[YOUR TASK] Identify, in the records below, every line where the string "agent" appears, and copy each such line.

[RECORDED INFORMATION]
►
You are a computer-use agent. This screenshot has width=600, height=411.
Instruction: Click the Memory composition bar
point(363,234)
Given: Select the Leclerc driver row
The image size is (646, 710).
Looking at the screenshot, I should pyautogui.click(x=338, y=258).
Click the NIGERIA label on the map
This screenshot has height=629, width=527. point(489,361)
◄
►
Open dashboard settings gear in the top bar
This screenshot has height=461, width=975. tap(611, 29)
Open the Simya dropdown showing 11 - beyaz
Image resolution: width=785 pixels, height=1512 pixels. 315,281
◄
►
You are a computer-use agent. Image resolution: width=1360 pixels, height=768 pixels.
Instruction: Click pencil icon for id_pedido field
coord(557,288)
◄
[RESPONSE BOX]
You are a computer-use agent. This screenshot has width=600, height=411.
You are a computer-use agent. Image resolution: width=1360 pixels, height=768 pixels.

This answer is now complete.